[TASK BRIEF]:
The entries that follow need to be retyped verbatim.

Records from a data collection
····················

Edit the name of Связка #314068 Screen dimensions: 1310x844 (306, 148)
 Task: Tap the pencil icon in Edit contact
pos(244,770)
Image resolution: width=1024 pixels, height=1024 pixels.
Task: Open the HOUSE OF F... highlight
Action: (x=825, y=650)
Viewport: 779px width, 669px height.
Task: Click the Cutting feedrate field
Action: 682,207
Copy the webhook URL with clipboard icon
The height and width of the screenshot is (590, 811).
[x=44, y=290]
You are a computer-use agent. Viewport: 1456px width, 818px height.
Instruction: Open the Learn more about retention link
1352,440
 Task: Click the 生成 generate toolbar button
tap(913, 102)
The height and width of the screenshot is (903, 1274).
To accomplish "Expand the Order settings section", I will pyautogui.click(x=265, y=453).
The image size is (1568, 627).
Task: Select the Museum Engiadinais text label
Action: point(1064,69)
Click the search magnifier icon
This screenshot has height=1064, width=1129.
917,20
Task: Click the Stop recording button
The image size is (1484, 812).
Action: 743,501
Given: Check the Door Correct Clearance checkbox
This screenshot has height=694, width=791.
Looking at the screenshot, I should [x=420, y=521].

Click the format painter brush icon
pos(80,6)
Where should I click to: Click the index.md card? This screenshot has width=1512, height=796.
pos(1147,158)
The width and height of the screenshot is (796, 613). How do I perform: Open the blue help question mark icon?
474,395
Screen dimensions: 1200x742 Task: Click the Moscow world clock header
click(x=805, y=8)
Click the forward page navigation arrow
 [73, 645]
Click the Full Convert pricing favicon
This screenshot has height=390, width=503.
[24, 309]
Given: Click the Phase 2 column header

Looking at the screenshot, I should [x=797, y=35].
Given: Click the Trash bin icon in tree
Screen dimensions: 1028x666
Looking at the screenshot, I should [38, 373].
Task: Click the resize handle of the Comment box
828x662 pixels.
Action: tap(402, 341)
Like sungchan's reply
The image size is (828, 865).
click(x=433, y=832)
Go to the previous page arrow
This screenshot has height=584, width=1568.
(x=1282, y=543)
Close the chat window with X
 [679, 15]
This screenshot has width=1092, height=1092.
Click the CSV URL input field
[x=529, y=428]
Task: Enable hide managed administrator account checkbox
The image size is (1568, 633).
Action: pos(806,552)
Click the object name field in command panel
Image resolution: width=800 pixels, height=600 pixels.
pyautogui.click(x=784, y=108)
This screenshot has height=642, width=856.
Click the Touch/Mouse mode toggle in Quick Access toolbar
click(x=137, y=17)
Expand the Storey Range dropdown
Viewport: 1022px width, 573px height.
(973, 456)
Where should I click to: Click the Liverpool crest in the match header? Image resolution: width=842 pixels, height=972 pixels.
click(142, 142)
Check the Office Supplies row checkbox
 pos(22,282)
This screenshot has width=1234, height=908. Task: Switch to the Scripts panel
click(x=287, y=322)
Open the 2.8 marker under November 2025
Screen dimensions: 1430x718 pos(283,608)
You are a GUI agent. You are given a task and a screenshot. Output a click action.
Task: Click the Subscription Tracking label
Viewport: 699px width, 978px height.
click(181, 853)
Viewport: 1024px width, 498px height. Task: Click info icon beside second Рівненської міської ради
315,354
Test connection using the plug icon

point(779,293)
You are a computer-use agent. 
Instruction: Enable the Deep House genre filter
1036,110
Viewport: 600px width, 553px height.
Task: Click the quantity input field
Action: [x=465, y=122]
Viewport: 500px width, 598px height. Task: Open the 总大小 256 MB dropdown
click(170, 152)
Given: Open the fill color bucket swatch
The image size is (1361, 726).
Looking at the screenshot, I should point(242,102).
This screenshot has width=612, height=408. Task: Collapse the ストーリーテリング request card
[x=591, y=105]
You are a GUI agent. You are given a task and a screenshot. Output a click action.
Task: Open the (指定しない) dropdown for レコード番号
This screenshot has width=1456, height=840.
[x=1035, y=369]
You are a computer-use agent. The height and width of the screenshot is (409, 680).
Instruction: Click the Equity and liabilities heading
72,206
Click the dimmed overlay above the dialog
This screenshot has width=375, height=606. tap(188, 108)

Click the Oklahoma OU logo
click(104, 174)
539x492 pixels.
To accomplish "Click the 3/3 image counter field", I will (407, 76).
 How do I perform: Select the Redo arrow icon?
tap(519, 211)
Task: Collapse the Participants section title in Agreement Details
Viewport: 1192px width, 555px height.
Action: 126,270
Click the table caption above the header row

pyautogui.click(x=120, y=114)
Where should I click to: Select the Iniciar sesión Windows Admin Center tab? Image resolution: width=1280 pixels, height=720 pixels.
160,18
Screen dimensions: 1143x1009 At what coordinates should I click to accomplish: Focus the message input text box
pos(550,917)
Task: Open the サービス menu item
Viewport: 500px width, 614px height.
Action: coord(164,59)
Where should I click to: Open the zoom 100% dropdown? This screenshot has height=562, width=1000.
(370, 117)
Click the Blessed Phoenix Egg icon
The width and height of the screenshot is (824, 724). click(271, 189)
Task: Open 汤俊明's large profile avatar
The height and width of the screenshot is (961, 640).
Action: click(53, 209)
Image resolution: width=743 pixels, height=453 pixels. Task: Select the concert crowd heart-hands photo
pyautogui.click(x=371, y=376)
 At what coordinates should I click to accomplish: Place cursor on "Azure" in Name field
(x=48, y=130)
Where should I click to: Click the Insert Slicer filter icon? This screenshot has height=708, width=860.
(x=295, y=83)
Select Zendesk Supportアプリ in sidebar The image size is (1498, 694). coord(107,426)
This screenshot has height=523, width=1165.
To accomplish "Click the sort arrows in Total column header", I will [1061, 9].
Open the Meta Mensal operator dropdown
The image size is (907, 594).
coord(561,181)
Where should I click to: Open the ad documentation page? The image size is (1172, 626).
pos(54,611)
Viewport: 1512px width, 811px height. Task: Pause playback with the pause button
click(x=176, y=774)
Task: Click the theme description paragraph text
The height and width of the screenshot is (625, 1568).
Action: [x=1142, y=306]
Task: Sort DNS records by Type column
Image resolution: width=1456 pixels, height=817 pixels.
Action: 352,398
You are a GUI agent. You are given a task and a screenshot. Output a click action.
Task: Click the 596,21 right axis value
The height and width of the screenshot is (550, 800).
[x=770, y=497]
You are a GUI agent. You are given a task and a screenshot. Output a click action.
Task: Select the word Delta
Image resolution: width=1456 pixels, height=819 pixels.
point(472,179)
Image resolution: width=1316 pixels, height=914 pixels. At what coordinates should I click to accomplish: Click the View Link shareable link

····················

[RESPONSE AREA]:
Edit the name of Связка #314068 Screen dimensions: 1310x844 (306, 148)
 Task: Tap the pencil icon in Edit contact
pos(244,770)
Image resolution: width=1024 pixels, height=1024 pixels.
Task: Open the HOUSE OF F... highlight
Action: (x=825, y=650)
Viewport: 779px width, 669px height.
Task: Click the Cutting feedrate field
Action: 682,207
Copy the webhook URL with clipboard icon
The height and width of the screenshot is (590, 811).
[x=44, y=290]
You are a computer-use agent. Viewport: 1456px width, 818px height.
Instruction: Open the Learn more about retention link
1352,440
 Task: Click the 生成 generate toolbar button
tap(913, 102)
The height and width of the screenshot is (903, 1274).
To accomplish "Expand the Order settings section", I will pyautogui.click(x=265, y=453).
The image size is (1568, 627).
Task: Select the Museum Engiadinais text label
Action: point(1064,69)
Click the search magnifier icon
This screenshot has height=1064, width=1129.
917,20
Task: Click the Stop recording button
The image size is (1484, 812).
Action: 743,501
Given: Check the Door Correct Clearance checkbox
This screenshot has height=694, width=791.
Looking at the screenshot, I should [x=420, y=521].

Click the format painter brush icon
pos(80,6)
Where should I click to: Click the index.md card? This screenshot has width=1512, height=796.
pos(1147,158)
The width and height of the screenshot is (796, 613). How do I perform: Open the blue help question mark icon?
474,395
Screen dimensions: 1200x742 Task: Click the Moscow world clock header
click(x=805, y=8)
Click the forward page navigation arrow
 [73, 645]
Click the Full Convert pricing favicon
This screenshot has height=390, width=503.
[24, 309]
Given: Click the Phase 2 column header

Looking at the screenshot, I should [x=797, y=35].
Given: Click the Trash bin icon in tree
Screen dimensions: 1028x666
Looking at the screenshot, I should [38, 373].
Task: Click the resize handle of the Comment box
828x662 pixels.
Action: tap(402, 341)
Like sungchan's reply
The image size is (828, 865).
click(x=433, y=832)
Go to the previous page arrow
This screenshot has height=584, width=1568.
(x=1282, y=543)
Close the chat window with X
 [679, 15]
This screenshot has width=1092, height=1092.
Click the CSV URL input field
[x=529, y=428]
Task: Enable hide managed administrator account checkbox
The image size is (1568, 633).
Action: pos(806,552)
Click the object name field in command panel
Image resolution: width=800 pixels, height=600 pixels.
pyautogui.click(x=784, y=108)
This screenshot has height=642, width=856.
Click the Touch/Mouse mode toggle in Quick Access toolbar
click(x=137, y=17)
Expand the Storey Range dropdown
Viewport: 1022px width, 573px height.
(973, 456)
Where should I click to: Click the Liverpool crest in the match header? Image resolution: width=842 pixels, height=972 pixels.
click(142, 142)
Check the Office Supplies row checkbox
 pos(22,282)
This screenshot has width=1234, height=908. Task: Switch to the Scripts panel
click(x=287, y=322)
Open the 2.8 marker under November 2025
Screen dimensions: 1430x718 pos(283,608)
You are a GUI agent. You are given a task and a screenshot. Output a click action.
Task: Click the Subscription Tracking label
Viewport: 699px width, 978px height.
click(181, 853)
Viewport: 1024px width, 498px height. Task: Click info icon beside second Рівненської міської ради
315,354
Test connection using the plug icon

point(779,293)
You are a computer-use agent. 
Instruction: Enable the Deep House genre filter
1036,110
Viewport: 600px width, 553px height.
Task: Click the quantity input field
Action: [x=465, y=122]
Viewport: 500px width, 598px height. Task: Open the 总大小 256 MB dropdown
click(170, 152)
Given: Open the fill color bucket swatch
The image size is (1361, 726).
Looking at the screenshot, I should point(242,102).
This screenshot has width=612, height=408. Task: Collapse the ストーリーテリング request card
[x=591, y=105]
You are a GUI agent. You are given a task and a screenshot. Output a click action.
Task: Open the (指定しない) dropdown for レコード番号
This screenshot has width=1456, height=840.
[x=1035, y=369]
You are a computer-use agent. The height and width of the screenshot is (409, 680).
Instruction: Click the Equity and liabilities heading
72,206
Click the dimmed overlay above the dialog
This screenshot has width=375, height=606. tap(188, 108)

Click the Oklahoma OU logo
click(104, 174)
539x492 pixels.
To accomplish "Click the 3/3 image counter field", I will (407, 76).
 How do I perform: Select the Redo arrow icon?
tap(519, 211)
Task: Collapse the Participants section title in Agreement Details
Viewport: 1192px width, 555px height.
Action: 126,270
Click the table caption above the header row

pyautogui.click(x=120, y=114)
Where should I click to: Select the Iniciar sesión Windows Admin Center tab? Image resolution: width=1280 pixels, height=720 pixels.
160,18
Screen dimensions: 1143x1009 At what coordinates should I click to accomplish: Focus the message input text box
pos(550,917)
Task: Open the サービス menu item
Viewport: 500px width, 614px height.
Action: coord(164,59)
Where should I click to: Open the zoom 100% dropdown? This screenshot has height=562, width=1000.
(370, 117)
Click the Blessed Phoenix Egg icon
The width and height of the screenshot is (824, 724). click(271, 189)
Task: Open 汤俊明's large profile avatar
The height and width of the screenshot is (961, 640).
Action: click(53, 209)
Image resolution: width=743 pixels, height=453 pixels. Task: Select the concert crowd heart-hands photo
pyautogui.click(x=371, y=376)
 At what coordinates should I click to accomplish: Place cursor on "Azure" in Name field
(x=48, y=130)
Where should I click to: Click the Insert Slicer filter icon? This screenshot has height=708, width=860.
(x=295, y=83)
Select Zendesk Supportアプリ in sidebar The image size is (1498, 694). coord(107,426)
This screenshot has height=523, width=1165.
To accomplish "Click the sort arrows in Total column header", I will [1061, 9].
Open the Meta Mensal operator dropdown
The image size is (907, 594).
coord(561,181)
Where should I click to: Open the ad documentation page? The image size is (1172, 626).
pos(54,611)
Viewport: 1512px width, 811px height. Task: Pause playback with the pause button
click(x=176, y=774)
Task: Click the theme description paragraph text
The height and width of the screenshot is (625, 1568).
Action: [x=1142, y=306]
Task: Sort DNS records by Type column
Image resolution: width=1456 pixels, height=817 pixels.
Action: 352,398
You are a GUI agent. You are given a task and a screenshot. Output a click action.
Task: Click the 596,21 right axis value
The height and width of the screenshot is (550, 800).
[x=770, y=497]
You are a GUI agent. You are given a task and a screenshot. Output a click action.
Task: Select the word Delta
Image resolution: width=1456 pixels, height=819 pixels.
point(472,179)
Image resolution: width=1316 pixels, height=914 pixels. At what coordinates should I click to accomplish: Click the View Link shareable link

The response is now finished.